**WHAT YOU HAVE TO DO:**
Answer these questions using the electron spin text below.
1. What two labels are given to the electron's clockwise and counter-clockwise "spinning"?
2. In the car analogy, which two speeds is the car limited to?
3. What does the writer have during the break between the two electron measurements?

**PAGE EXTRACT:**
● ● ● ● ● ● ●

Now imagine we want to know something particular about it. Like, what's the spin? An electron will act as if it is spinning (spinning doesn’t really doesn’t really make sense for an elementary particle but it still has this property). The ‘spinning’ can be either clockwise or counter-clockwise which we label up and down.

IMG_3309

This is where the word Quantum comes in, when we measure the spin of an electron it can only ever be these two values and nothing in between we say spin is quantised. As a classical analogy, that’s like saying your car can only go 10km/hr or 20km/hr and nothing in between. Nonsense!

But I glossed over a little point here, it’s not that it can only BE up or down it’s that we can only MEASURE up or down. The electron is often in a superposition of states until we measure it. This is an idea you may have heard of in terms of the thought experiment (or in German, Einstein’s native tongue a Gedanken) Schroedinger’s Cat. “The cat is both alive and dead until the box is opened” is what people often take away from it. While this is not the correct interpretation of the problem it does help us to grasp the concept of superposition a little more easily. The particle is in this weird superposition of up and down until we measure it and it picks one.

My car analogy breaks down here because it’s not that the car can only go one of these two speeds it’s that whenever we check the speedometer it ‘jumps’ to either 10km/hr or 20km/hr.

Weird, I know.

Now imagine I prepare an electron in a specific way that I can replicate over and over again. I do this and measure the spin with my SPIN-DETECTORTM. Let’s say I get spin up. Now I have a cup of tea and a biscuit and after by break I set up the experiment again in EXACTLY the same way with a new electron. It’s important that it is exact, that’s what makes it an exciting result. I don’t mean like an experimental ‘I did it the same’ but a theoretical ‘exactly the same preparation’. Now I measure the spin of this electron. It is spin down.

● ● ● ● ● ● ●

**DATA ENTRIES:**
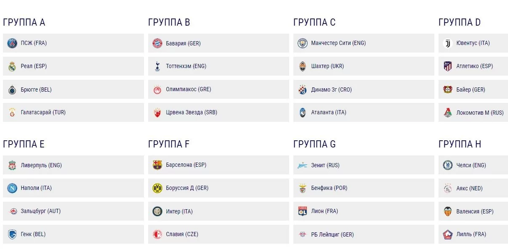Click the Zenit logo icon
508x250 pixels.
(x=303, y=165)
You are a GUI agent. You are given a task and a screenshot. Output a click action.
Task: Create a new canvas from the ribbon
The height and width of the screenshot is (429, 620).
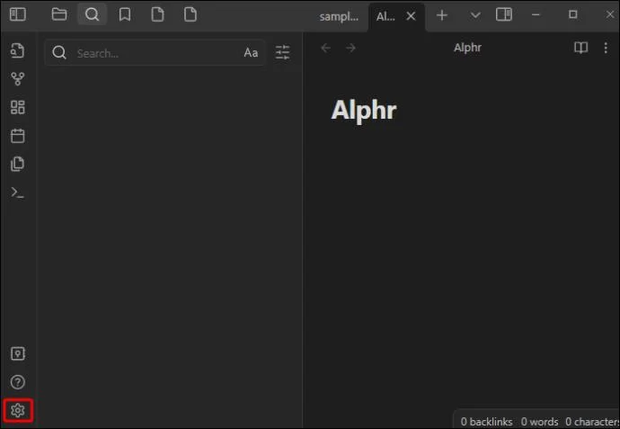point(18,107)
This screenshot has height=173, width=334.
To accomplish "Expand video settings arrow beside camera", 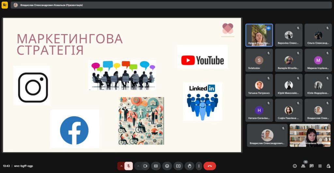I will [138, 166].
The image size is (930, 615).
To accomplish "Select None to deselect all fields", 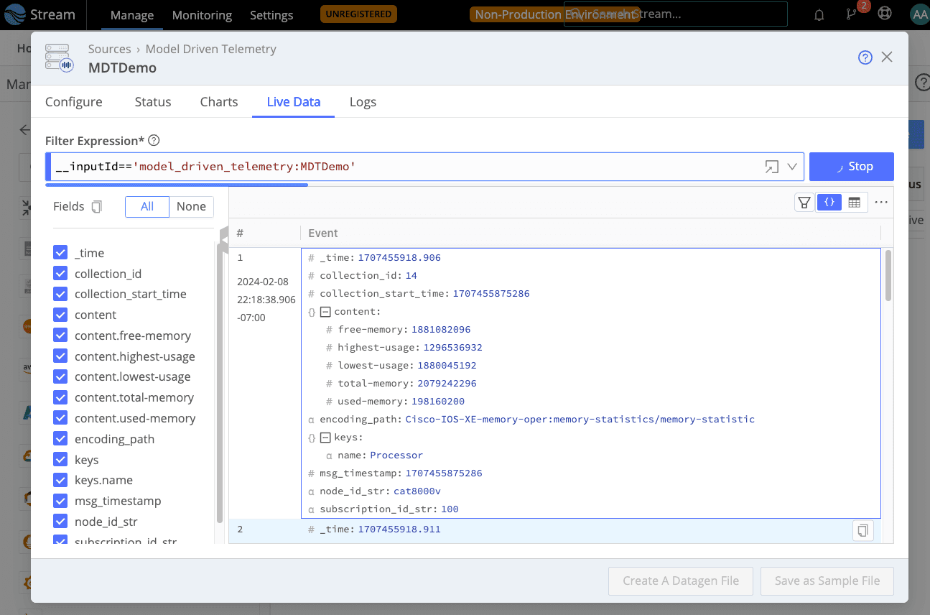I will 191,207.
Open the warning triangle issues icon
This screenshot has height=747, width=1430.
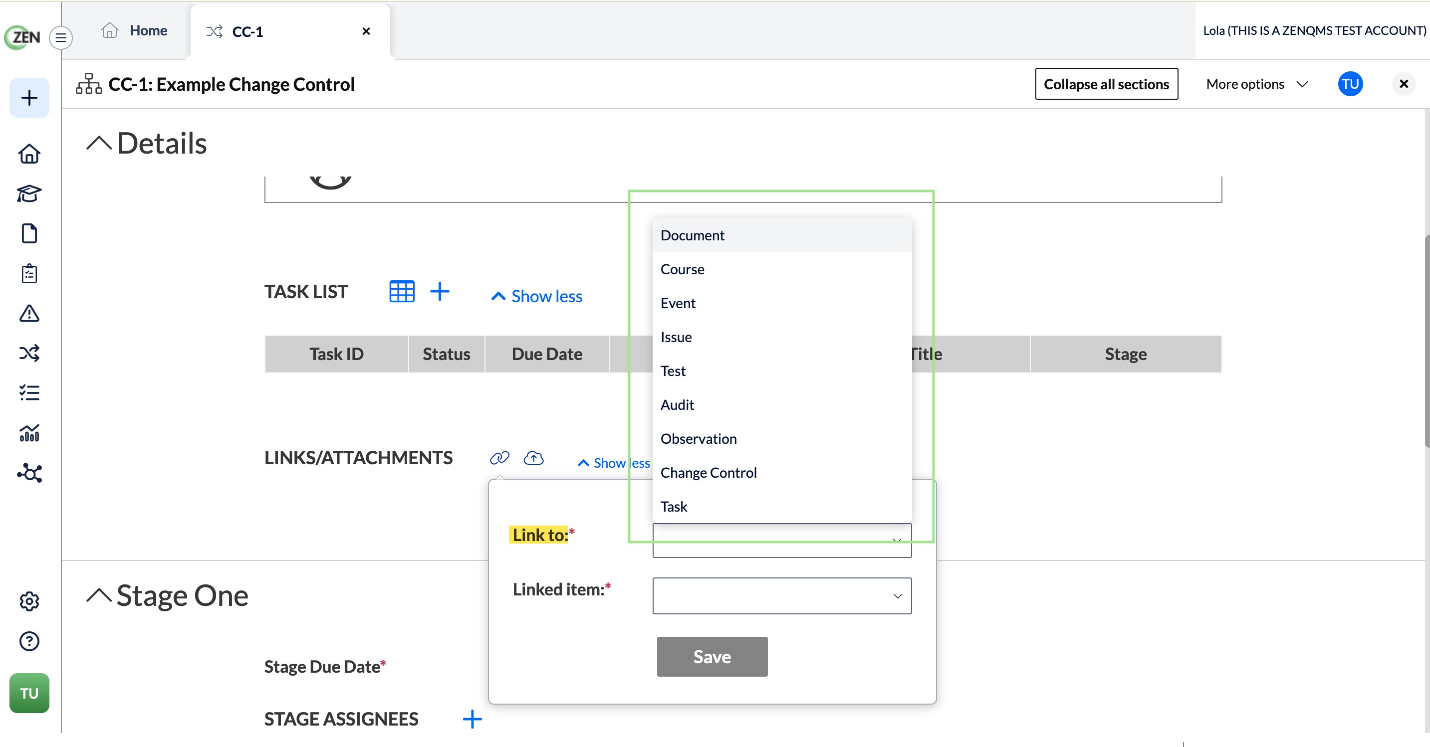pyautogui.click(x=29, y=314)
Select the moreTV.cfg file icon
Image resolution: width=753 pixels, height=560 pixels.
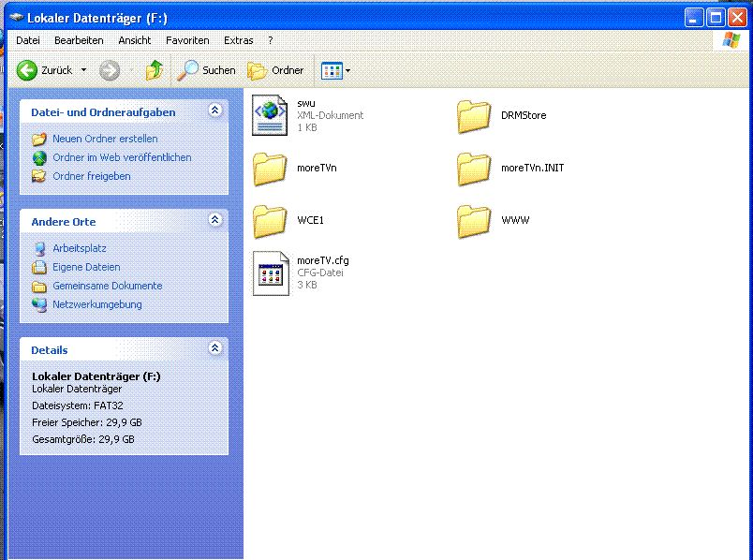pyautogui.click(x=271, y=273)
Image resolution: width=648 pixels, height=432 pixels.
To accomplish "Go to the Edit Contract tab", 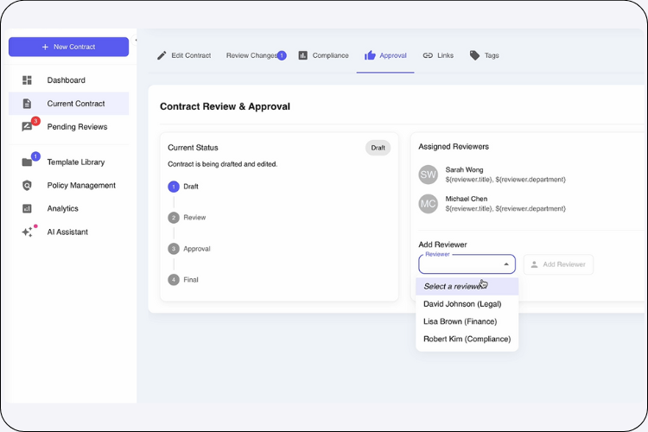I will coord(183,55).
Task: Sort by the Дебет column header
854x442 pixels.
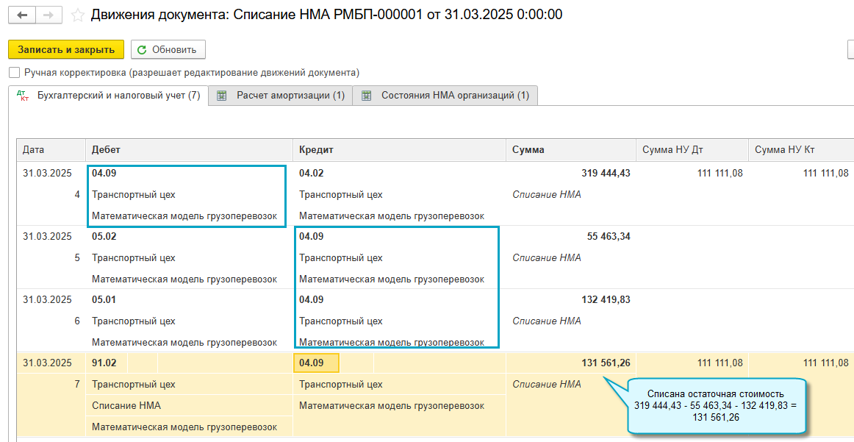Action: coord(107,150)
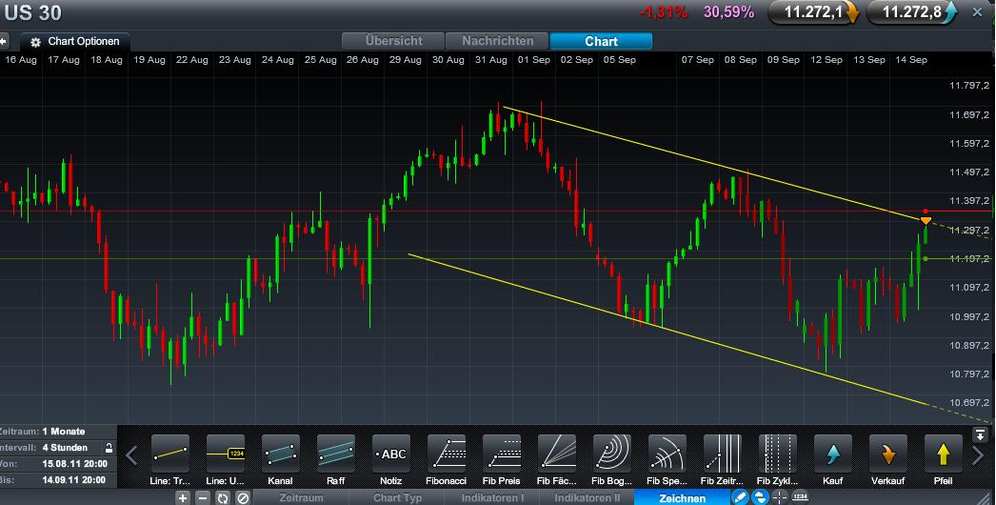Switch to the Übersicht tab

click(393, 41)
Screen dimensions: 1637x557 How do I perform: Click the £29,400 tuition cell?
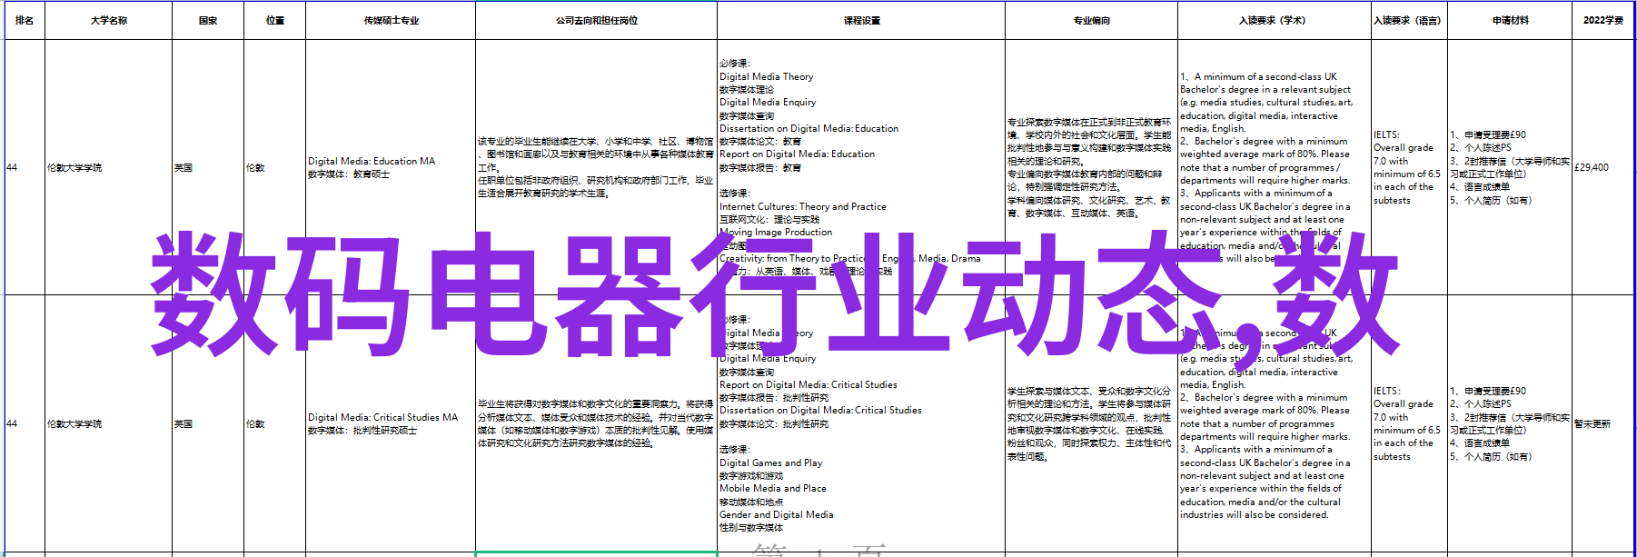tap(1592, 167)
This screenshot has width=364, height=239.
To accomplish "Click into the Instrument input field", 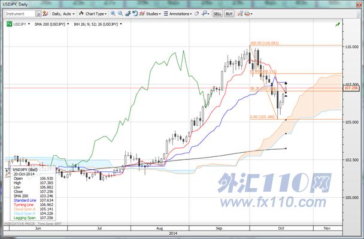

● ● ● ● ● ● ●

**TASK OUTPUT:**
1. Up and down.
2. 10km/hr and 20km/hr.
3. A cup of tea and a biscuit.